*** Text segment ***

Given, e.g., you have a stack of images \texttt{input0012.png} through \texttt{input0912.png}, you can also run the binarize filter like this:
\begin{lstlisting}
mona-2dimagefilterstack -i input0000.png -o output -t tif \
binarize:min=a,max=b
\end{lstlisting}
The output will be stored in files named \texttt{output0012.tif} through \texttt{output0912.tif}.
If you don't give the type parameter, then the image file type of the input file will be used and the apropriate suffix will be added.
There are a few things to note about this:
\begin{enumerate}
\item The given input image name doesn't have to exist, the program will search for the range of consecutive numbered files on its own,
in our example, the filtering will start at \texttt{input0012.png} and end at \texttt{input0912.png}.
\item Since image \texttt{input0913.png} is missing additional images like \texttt{input0914.png} will \emph{not} be filtered.
Also note, if you have two ranges with the same pattern, like \texttt{input0012.png} to \texttt{input0912.png},
and \texttt{input0914.png} to \texttt{input1014.png}, then the current version of the software will \textit{only} filter the first range.
This behavior is in place to be compatible with \texttt{mona-2dstackfilter}, which we will discuss later.

*** End of Text segment ***
*** Extracted entries ***

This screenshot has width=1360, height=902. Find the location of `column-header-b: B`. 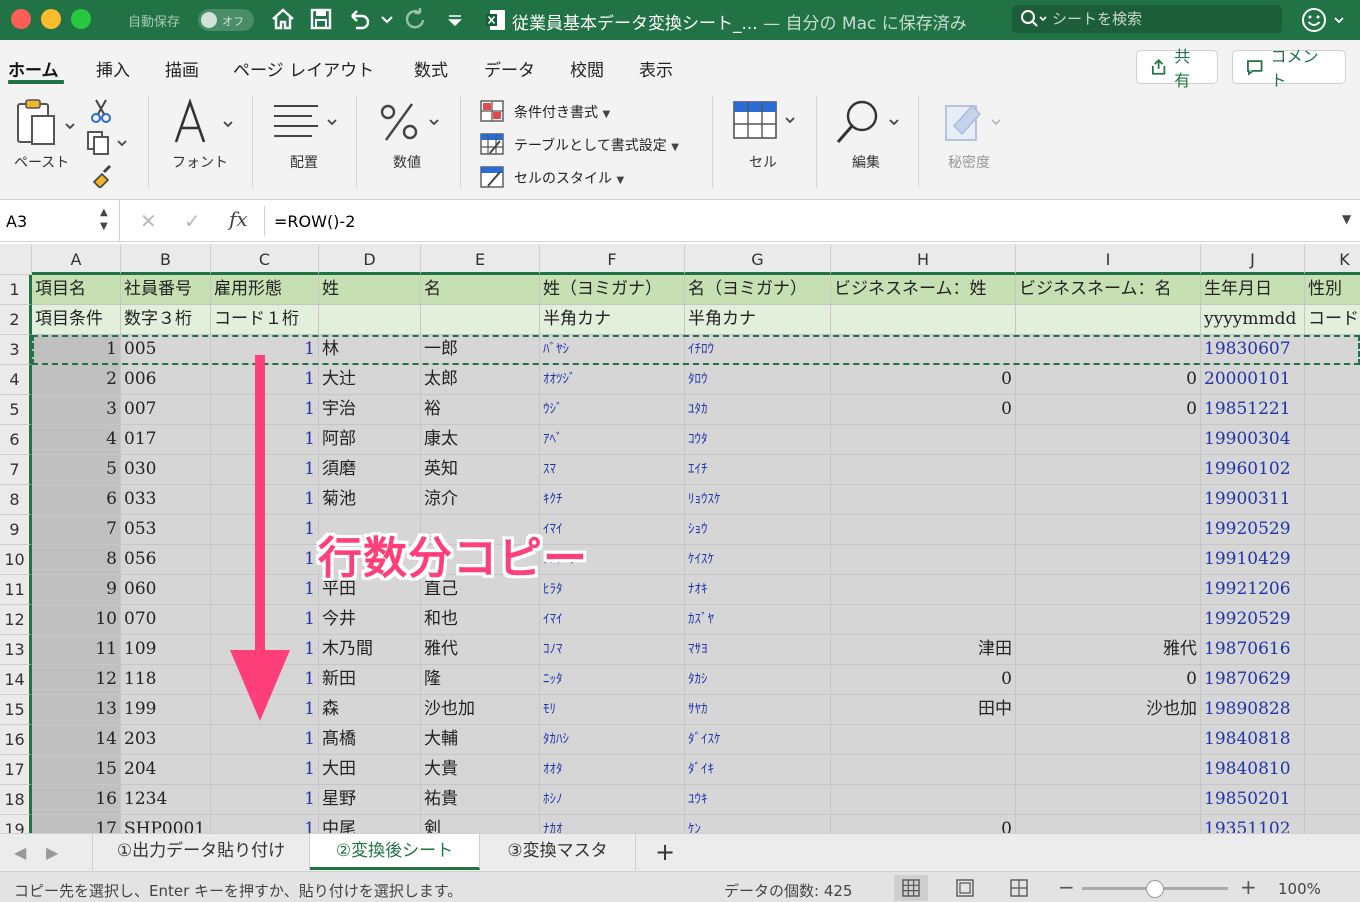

*** End of Extracted entries ***
*** Extracted entries ***

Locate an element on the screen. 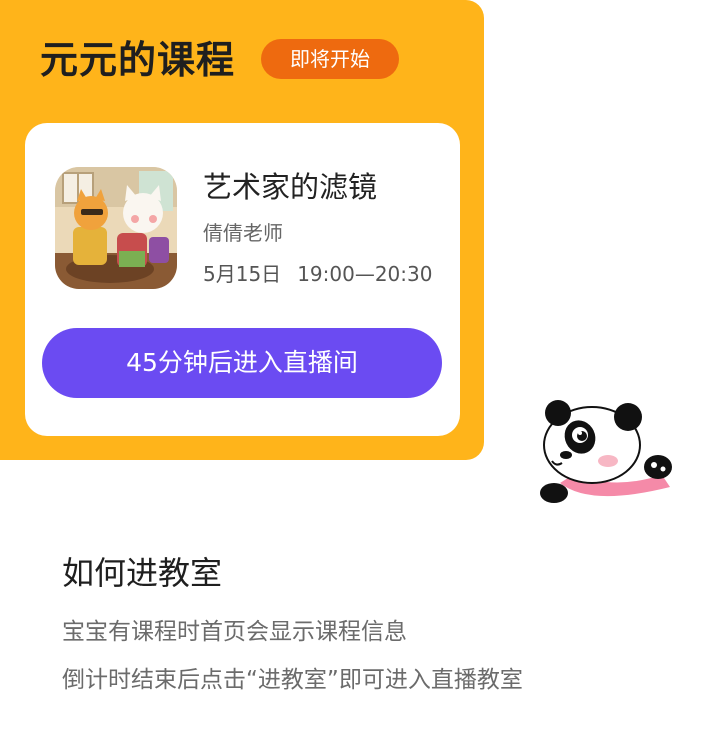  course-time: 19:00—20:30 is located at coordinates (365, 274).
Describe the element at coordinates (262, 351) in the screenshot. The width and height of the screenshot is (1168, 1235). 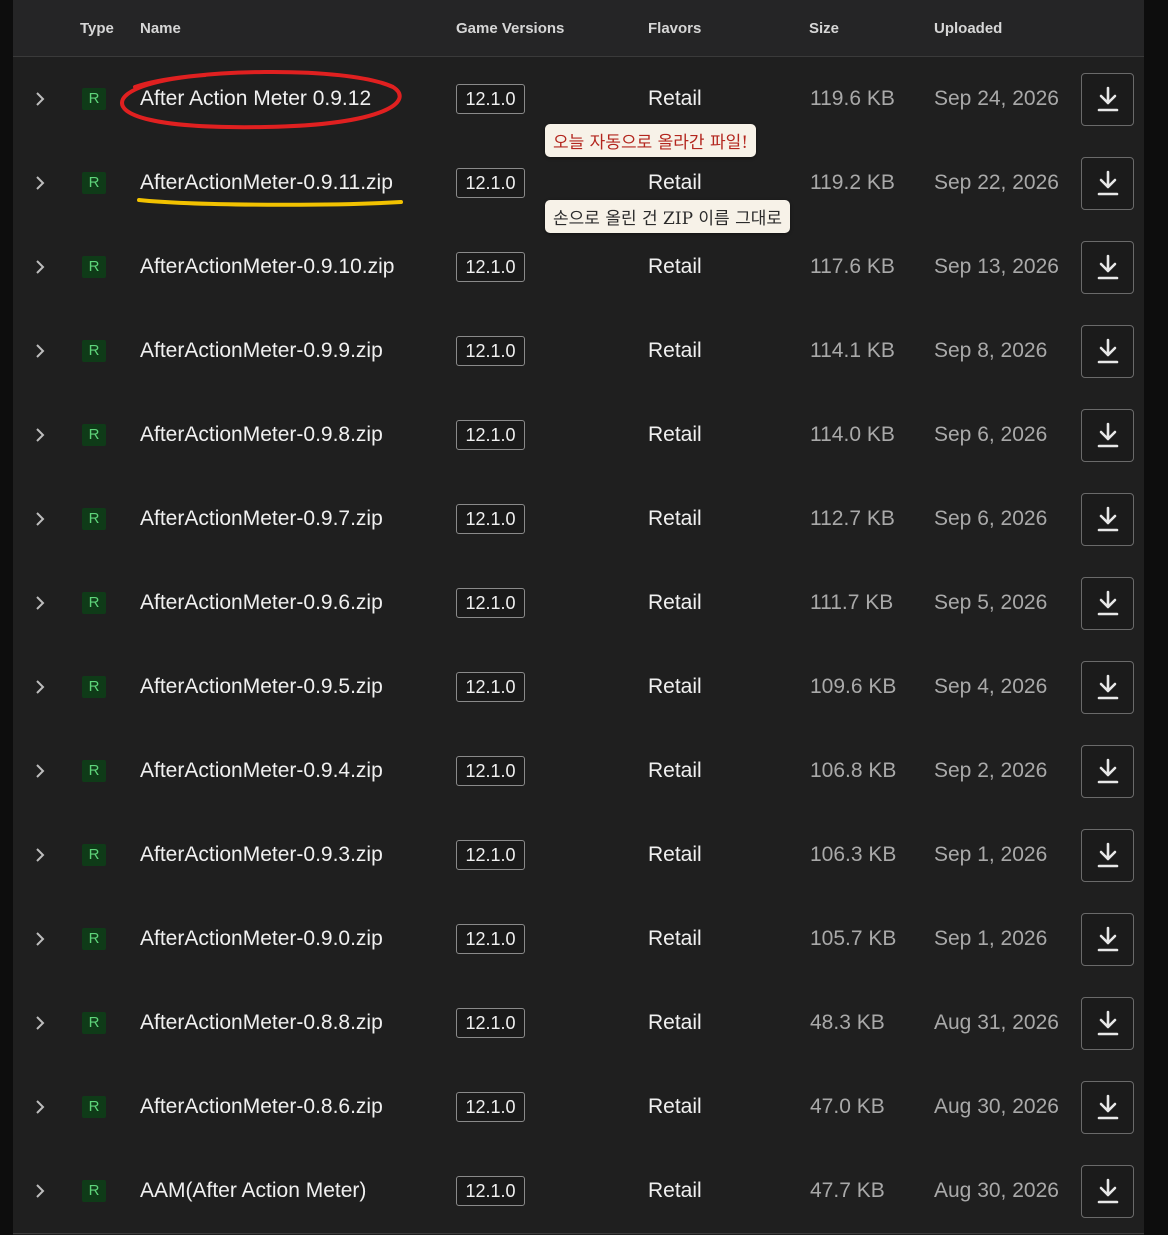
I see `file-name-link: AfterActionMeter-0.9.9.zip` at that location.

*** End of Extracted entries ***

**List of tasks:**
[a] Answer these questions from the text on filtering an image stack:
(i) In which files will the output be stored?
(ii) Which file type is used when the type parameter is not given?
(iii) When two ranges share the same pattern, which range does the current version of the software filter?
[b] Reproduce the part of the text on filtering an image stack that starts with "There are a" and goes on through "will discuss later.".

**Results:**
[a]
(i) In files named output0012.tif through output0912.tif.
(ii) The image file type of the input file, with the appropriate suffix added.
(iii) Only the first range.

[b]
There are a few things to note about this:
\begin{enumerate}
\item The given input image name doesn't have to exist, the program will search for the range of consecutive numbered files on its own,
in our example, the filtering will start at \texttt{input0012.png} and end at \texttt{input0912.png}.
\item Since image \texttt{input0913.png} is missing additional images like \texttt{input0914.png} will \emph{not} be filtered.
Also note, if you have two ranges with the same pattern, like \texttt{input0012.png} to \texttt{input0912.png},
and \texttt{input0914.png} to \texttt{input1014.png}, then the current version of the software will \textit{only} filter the first range.
This behavior is in place to be compatible with \texttt{mona-2dstackfilter}, which we will discuss later.